Output data are saved year by year and presented in three formats. The first format records the mean score and the six individual predictions from models 3.2-3.7 for each saved patch. The second, streamlined, format, with filenames tagged dissolved-0.6, saves only patches meeting a higher 0.6 mean score threshold and then merges adjacent patches into larger polygons.
The dissolved predictions are presented on Amazon Mining Watch and should suffice for most users. At lower prediction threshold, the ensemble captures more mining at the cost of more false positive detections; at higher threshold, the ensemble is stingier with its predictions and more likely to be correct in the mines it surfaces. The choice of 0.6 reflects our own preference in this tradeoff. Users wanting to tune the prediction threshold can work with the data in the patch format.
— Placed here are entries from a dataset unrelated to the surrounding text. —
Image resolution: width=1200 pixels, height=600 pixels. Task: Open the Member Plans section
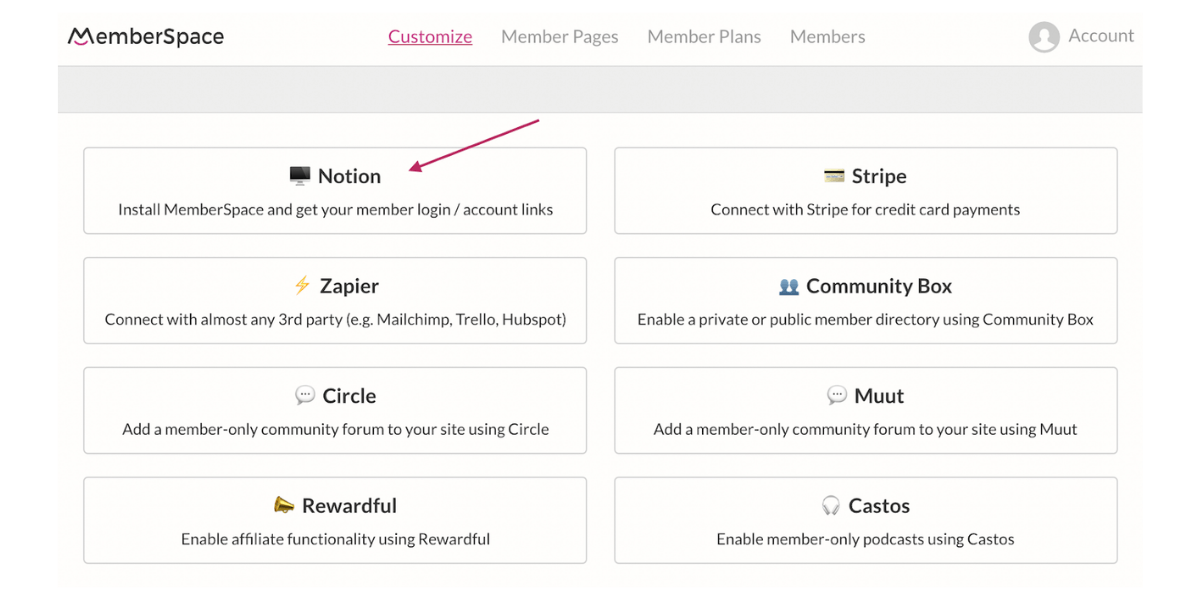pyautogui.click(x=704, y=36)
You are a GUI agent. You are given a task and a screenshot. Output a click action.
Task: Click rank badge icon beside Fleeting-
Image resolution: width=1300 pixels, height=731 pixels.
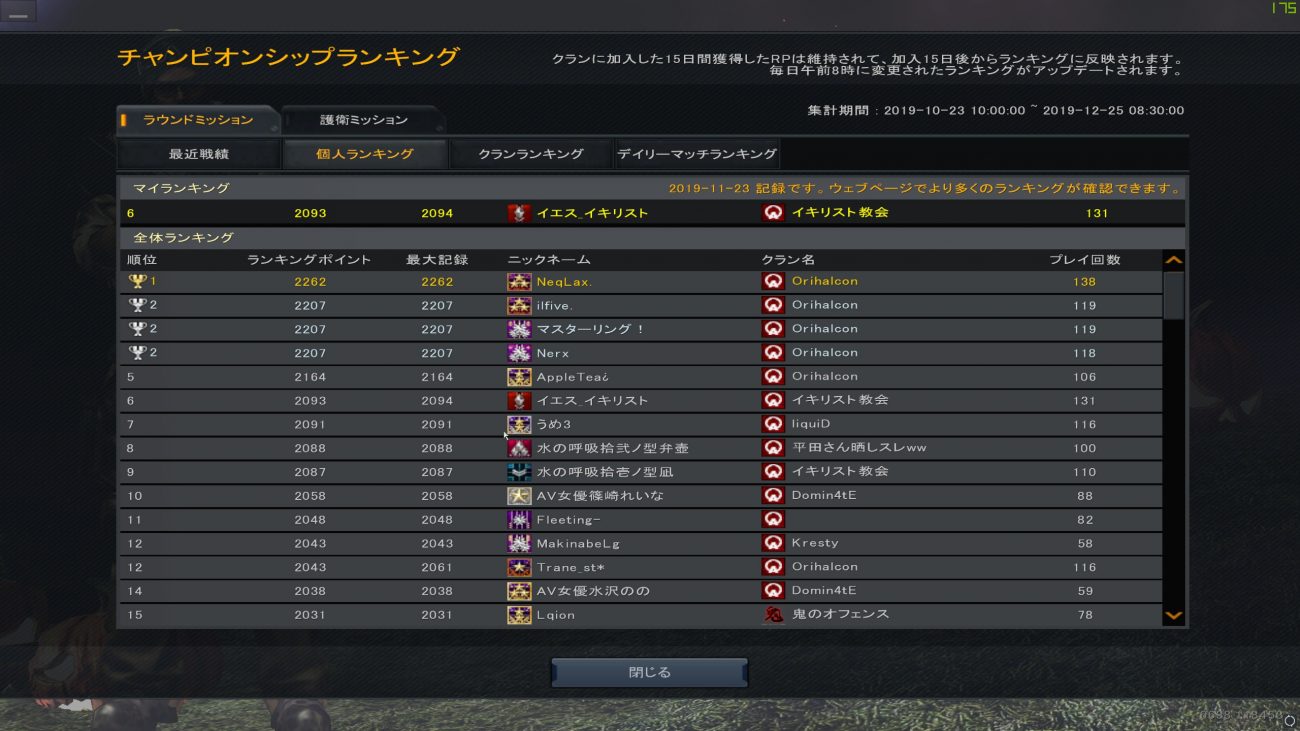click(x=518, y=520)
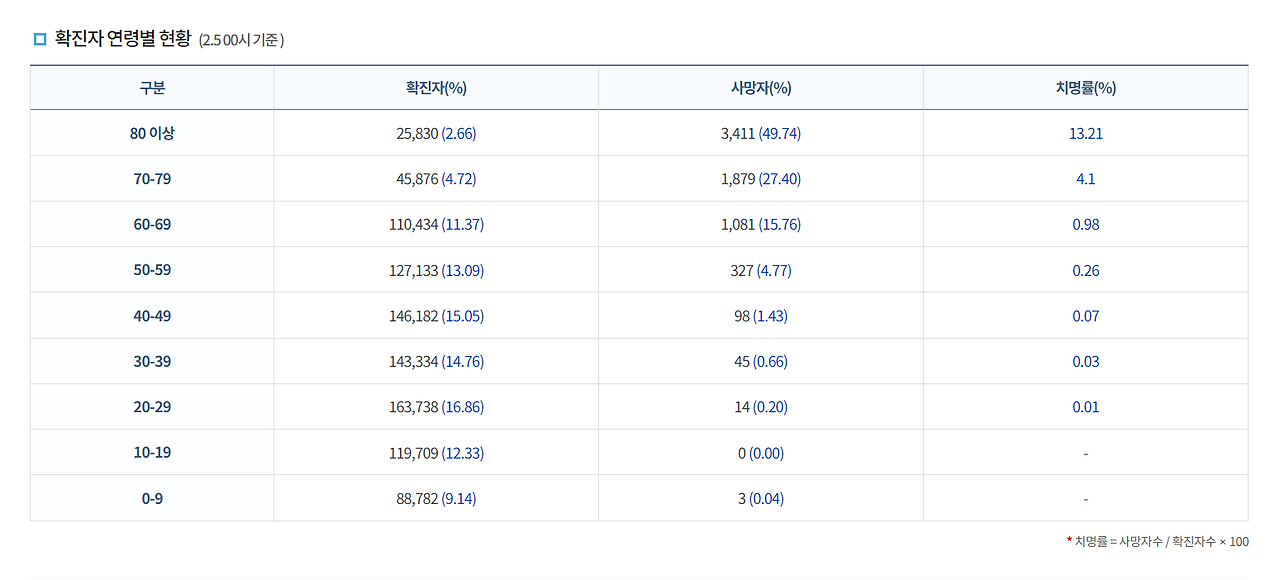Select the 40-49 age group cell
This screenshot has width=1280, height=580.
tap(152, 316)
Finally, because of year-to-year variance in detections of small mine scars, and because mine scars can fade from detection where vegetation regrows, we include a set of cumulative detections. These datasets aggregate the dissolved yearly detections from 2018 through the later year indicated in the filename, delineating places where mining has ever been detected to that point. By 2023, the cumulative area mapped is almost 50% larger than the area mapped in 2023 alone.
Amazon mine map and the output dataset. This data was largely generated with the 44px v2.6 model. A small portion in the Brazillian state of Pará was analyzed using the 44px v2.9 model to improve accuracy.
Tapajós mine map and output dataset. In this case, we analyzed the region yearly from 2016-2020 to monitor the growth of mining in the area, using the earlier 28px v9 model.
Venezuela mine map, Bolívar dataset and Amazonas dataset. Analysis via the 28px v9 model.
These runs test the ability of the models to generalize to tropical geographies outside the Amazon basin. The detections could be more comprehensive, but they appear to capture the broad patterns of mining in the country.
Ghana 2024 dataset (January 1 - November 15).
Ashanti region, combined 2017 and 2020 map and dataset.
This repo contains all code needed to generate data, train models, and deploy a model to predict presence of mining in a region of interest. We welcome external use of the code subject to terms of an open MIT license.
Code for data generation and model inference is in the gee
folder. The readme there provides instructions.
After training data generation, training runs from notebooks/train_model.ipynb
.
data/boundaries
contains GeoJSON polygon boundaries for regions of interest where the model has been deployed.data/sampling_locations
contains GeoJSON datasets that are used as sampling locations to generate training datasets. A positive/negative class label is indicated in each file's name.
The models
directory contains keras neural network models saved as .h5
files. The model names indicate the patch size evaluated by the model, followed by the model's version number and date of creation. Each model file is paired with a corresponding config .txt
file that logs the datasets used to train the model, some hyperparameters, and the model's performance on a test dataset.
The code in this repository are available for reuse under an open MIT License. The data is available under CC BY 4.0. In publication, please cite Earth Genome, with reference to this repository.